▶ **WHAT IS ASKED**:
Edit the items from the line with "Task: Select JivoSite chat option" up to and including the line with "Action: [64, 26]", changing "Subscriptions" to "Billing", and write out those lines again with nothing else altered.

Item-finding records
------

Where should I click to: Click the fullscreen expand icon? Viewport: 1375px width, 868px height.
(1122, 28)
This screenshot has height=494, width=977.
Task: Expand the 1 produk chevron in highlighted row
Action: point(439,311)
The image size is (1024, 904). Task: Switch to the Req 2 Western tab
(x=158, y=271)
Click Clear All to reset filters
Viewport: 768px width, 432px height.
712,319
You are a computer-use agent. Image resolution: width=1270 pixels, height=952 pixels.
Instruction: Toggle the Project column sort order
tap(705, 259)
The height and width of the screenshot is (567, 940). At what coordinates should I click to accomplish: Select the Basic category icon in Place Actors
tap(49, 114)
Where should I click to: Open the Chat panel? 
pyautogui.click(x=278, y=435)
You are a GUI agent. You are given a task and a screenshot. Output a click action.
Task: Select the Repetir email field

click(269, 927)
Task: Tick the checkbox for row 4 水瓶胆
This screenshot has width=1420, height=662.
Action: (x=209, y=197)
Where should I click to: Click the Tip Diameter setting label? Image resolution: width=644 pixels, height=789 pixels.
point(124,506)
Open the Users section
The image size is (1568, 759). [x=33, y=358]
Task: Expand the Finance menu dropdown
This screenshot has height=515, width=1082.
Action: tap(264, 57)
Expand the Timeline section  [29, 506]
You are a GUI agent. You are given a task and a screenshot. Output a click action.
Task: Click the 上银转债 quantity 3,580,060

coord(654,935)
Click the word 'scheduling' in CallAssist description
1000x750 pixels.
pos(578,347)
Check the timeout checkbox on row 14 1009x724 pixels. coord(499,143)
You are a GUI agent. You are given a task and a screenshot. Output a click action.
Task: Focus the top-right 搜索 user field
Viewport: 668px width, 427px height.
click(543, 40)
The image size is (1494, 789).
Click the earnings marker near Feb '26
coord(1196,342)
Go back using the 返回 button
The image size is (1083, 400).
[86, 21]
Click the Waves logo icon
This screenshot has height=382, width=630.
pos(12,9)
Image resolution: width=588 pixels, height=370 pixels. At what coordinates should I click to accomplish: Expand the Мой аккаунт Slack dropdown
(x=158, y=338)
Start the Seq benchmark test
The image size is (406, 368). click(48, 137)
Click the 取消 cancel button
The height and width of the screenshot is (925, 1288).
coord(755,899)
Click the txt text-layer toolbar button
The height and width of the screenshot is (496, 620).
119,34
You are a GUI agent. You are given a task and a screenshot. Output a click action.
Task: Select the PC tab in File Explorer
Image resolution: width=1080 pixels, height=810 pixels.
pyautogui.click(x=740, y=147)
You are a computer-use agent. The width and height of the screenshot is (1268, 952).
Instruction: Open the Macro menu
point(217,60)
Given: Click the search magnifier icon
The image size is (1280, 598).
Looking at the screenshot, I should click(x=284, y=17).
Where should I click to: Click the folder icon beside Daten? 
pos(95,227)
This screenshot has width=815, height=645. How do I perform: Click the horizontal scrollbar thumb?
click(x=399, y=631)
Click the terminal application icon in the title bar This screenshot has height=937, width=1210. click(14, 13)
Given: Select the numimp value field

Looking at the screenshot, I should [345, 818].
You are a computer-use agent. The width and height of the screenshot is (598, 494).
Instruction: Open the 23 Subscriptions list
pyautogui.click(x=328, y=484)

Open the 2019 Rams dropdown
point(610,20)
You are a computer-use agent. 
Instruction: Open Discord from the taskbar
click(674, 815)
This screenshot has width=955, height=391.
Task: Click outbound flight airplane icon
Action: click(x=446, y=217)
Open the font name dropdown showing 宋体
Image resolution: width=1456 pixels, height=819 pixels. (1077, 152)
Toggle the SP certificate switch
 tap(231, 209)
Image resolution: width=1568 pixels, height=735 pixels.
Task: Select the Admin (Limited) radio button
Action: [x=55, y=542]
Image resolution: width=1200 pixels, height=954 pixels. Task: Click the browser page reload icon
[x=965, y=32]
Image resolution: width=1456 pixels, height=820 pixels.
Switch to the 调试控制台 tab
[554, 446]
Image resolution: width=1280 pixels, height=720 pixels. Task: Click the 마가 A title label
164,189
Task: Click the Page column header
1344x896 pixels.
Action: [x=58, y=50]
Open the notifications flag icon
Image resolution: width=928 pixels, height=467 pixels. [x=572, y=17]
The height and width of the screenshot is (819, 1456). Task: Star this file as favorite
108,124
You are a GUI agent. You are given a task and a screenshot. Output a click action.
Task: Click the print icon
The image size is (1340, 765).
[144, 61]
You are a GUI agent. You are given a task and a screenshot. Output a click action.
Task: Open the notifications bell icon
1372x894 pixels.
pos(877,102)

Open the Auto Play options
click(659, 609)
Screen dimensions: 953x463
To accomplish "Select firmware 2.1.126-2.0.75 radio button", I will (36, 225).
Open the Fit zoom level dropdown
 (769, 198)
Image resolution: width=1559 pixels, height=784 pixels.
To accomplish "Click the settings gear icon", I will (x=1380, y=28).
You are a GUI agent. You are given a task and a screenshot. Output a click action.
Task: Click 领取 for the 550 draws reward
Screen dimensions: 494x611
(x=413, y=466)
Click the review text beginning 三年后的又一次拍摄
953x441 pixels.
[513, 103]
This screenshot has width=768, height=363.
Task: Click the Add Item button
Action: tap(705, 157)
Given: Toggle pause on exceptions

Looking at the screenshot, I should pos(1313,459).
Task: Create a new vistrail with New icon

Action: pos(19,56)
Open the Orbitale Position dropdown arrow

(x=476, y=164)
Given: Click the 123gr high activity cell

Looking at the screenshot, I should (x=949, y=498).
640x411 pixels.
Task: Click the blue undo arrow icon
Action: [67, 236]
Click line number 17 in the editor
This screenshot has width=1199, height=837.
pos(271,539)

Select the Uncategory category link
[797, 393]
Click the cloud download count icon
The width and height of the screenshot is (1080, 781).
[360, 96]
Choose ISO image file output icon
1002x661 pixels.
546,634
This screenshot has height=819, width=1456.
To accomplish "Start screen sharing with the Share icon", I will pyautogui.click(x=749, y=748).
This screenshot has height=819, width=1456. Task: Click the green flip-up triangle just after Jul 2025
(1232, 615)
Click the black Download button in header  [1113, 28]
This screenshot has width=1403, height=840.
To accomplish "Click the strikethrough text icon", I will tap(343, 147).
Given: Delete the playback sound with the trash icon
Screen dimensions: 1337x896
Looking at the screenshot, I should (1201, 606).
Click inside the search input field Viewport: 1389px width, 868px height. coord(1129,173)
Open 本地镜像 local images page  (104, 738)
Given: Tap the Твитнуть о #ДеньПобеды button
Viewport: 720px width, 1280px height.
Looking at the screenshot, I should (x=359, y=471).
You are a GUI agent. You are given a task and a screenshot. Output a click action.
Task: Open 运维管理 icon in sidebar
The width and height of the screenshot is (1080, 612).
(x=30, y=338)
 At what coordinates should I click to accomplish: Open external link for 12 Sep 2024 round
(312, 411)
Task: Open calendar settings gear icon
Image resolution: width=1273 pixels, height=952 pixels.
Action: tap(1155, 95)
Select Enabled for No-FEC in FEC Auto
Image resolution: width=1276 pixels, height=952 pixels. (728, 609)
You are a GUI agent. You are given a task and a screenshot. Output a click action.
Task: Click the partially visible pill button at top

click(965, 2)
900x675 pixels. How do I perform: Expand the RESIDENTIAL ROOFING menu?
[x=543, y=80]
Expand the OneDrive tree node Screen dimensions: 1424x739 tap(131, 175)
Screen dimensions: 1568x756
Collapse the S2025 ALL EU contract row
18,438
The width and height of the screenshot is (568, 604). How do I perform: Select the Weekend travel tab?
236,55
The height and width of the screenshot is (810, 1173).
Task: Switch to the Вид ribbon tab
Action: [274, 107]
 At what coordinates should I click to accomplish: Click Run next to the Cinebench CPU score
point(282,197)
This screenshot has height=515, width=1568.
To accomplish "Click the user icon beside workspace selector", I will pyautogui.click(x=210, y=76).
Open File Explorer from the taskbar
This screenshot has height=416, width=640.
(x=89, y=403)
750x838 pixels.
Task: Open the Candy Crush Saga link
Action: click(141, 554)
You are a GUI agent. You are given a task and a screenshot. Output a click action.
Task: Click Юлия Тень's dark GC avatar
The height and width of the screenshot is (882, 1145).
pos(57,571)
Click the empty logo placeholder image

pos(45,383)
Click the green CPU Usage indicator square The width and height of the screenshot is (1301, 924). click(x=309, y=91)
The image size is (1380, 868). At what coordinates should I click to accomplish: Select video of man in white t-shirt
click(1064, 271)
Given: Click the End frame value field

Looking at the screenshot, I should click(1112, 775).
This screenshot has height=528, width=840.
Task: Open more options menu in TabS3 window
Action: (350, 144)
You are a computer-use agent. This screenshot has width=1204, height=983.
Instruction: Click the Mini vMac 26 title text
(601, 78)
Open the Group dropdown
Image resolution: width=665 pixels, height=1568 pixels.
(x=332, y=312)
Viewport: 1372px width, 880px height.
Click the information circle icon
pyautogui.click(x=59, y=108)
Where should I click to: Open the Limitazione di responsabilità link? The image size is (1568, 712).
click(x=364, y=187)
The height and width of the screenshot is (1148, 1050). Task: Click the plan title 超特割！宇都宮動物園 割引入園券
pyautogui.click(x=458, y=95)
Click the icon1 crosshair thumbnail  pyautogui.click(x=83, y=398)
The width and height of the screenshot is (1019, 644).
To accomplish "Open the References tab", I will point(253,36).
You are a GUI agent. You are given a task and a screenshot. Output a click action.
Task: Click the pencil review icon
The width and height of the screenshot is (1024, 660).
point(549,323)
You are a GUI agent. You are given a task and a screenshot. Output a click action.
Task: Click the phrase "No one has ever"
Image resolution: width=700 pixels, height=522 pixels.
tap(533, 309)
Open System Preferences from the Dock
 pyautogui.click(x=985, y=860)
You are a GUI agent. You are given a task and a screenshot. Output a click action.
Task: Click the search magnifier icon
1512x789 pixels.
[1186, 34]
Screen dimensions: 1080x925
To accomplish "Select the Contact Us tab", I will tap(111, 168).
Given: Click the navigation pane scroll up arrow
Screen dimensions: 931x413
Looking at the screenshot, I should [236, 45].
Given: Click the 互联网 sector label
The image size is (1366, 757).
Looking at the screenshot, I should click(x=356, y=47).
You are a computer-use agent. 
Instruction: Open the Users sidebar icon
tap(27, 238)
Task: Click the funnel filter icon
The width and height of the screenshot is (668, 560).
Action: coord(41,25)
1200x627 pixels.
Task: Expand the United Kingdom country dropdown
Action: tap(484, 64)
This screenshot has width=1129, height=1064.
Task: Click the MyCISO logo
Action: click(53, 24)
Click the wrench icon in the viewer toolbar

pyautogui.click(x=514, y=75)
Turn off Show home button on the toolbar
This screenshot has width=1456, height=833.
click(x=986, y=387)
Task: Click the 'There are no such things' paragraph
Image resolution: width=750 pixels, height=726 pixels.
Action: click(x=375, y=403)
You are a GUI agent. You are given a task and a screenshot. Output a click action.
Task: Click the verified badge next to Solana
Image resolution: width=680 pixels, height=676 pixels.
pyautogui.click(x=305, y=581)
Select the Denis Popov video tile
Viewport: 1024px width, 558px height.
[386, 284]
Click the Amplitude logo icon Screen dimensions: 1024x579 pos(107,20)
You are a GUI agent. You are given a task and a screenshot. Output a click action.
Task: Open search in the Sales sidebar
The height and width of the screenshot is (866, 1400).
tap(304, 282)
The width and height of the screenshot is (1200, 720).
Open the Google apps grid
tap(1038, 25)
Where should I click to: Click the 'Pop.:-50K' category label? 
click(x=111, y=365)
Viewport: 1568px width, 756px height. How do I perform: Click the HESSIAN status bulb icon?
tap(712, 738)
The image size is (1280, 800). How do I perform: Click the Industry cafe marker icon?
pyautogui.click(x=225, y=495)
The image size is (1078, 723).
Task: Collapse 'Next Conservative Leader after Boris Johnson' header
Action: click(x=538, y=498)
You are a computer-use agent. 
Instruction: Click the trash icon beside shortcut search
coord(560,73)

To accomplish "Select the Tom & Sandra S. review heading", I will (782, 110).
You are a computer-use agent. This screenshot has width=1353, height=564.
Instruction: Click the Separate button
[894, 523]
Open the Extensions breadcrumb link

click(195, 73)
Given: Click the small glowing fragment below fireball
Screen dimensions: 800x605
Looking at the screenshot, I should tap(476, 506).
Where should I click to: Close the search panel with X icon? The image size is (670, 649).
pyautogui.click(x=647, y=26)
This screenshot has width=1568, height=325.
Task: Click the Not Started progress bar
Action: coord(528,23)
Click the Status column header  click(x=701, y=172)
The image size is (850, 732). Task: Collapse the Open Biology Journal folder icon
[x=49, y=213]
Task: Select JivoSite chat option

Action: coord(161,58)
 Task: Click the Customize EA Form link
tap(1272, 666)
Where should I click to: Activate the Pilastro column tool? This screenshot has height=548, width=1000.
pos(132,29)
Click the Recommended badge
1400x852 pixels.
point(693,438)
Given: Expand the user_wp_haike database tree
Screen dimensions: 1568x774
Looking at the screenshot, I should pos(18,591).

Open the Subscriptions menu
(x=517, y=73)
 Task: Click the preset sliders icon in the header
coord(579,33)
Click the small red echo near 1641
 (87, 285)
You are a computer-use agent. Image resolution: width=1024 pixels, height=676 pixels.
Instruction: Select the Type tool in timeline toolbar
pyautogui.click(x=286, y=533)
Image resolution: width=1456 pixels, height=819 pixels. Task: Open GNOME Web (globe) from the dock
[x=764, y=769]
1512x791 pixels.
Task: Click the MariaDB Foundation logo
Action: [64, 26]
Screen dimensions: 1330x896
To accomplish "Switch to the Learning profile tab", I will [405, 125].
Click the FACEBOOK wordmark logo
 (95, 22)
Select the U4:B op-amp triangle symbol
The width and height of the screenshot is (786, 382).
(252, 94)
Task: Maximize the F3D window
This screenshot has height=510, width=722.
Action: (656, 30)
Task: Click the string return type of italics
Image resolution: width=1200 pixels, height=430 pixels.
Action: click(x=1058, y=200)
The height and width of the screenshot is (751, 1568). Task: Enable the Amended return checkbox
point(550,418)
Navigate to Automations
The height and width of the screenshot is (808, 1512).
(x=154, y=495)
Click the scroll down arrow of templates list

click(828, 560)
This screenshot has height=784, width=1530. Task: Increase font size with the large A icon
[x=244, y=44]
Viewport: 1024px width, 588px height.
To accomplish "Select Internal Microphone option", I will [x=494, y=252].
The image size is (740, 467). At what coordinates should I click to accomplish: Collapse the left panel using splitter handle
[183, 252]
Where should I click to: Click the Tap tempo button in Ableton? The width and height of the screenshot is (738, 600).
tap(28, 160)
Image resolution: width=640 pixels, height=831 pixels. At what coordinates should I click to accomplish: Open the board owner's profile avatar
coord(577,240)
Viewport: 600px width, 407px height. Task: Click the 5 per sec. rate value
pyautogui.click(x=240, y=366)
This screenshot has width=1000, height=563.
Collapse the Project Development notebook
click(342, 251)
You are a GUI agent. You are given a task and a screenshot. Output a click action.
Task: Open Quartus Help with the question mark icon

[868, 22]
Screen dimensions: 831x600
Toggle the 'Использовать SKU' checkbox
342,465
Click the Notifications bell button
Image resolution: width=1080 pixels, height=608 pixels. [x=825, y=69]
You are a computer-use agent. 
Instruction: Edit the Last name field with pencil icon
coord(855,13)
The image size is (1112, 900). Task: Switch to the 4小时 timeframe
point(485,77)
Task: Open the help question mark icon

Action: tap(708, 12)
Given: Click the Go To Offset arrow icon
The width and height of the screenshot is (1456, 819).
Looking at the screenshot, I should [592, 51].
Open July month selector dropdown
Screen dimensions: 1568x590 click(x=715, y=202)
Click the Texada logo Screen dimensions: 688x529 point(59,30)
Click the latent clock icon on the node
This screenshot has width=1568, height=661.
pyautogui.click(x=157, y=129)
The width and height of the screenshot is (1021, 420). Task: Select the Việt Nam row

------

▶ **THE SOLUTION**:
Task: Select JivoSite chat option

Action: coord(161,58)
 Task: Click the Customize EA Form link
tap(1272, 666)
Where should I click to: Activate the Pilastro column tool? This screenshot has height=548, width=1000.
pos(132,29)
Click the Recommended badge
1400x852 pixels.
point(693,438)
Given: Expand the user_wp_haike database tree
Screen dimensions: 1568x774
Looking at the screenshot, I should pos(18,591).

Open the Billing menu
(x=517, y=73)
 Task: Click the preset sliders icon in the header
coord(579,33)
Click the small red echo near 1641
 (87, 285)
You are a computer-use agent. Image resolution: width=1024 pixels, height=676 pixels.
Instruction: Select the Type tool in timeline toolbar
pyautogui.click(x=286, y=533)
Image resolution: width=1456 pixels, height=819 pixels. Task: Open GNOME Web (globe) from the dock
[x=764, y=769]
1512x791 pixels.
Task: Click the MariaDB Foundation logo
Action: [64, 26]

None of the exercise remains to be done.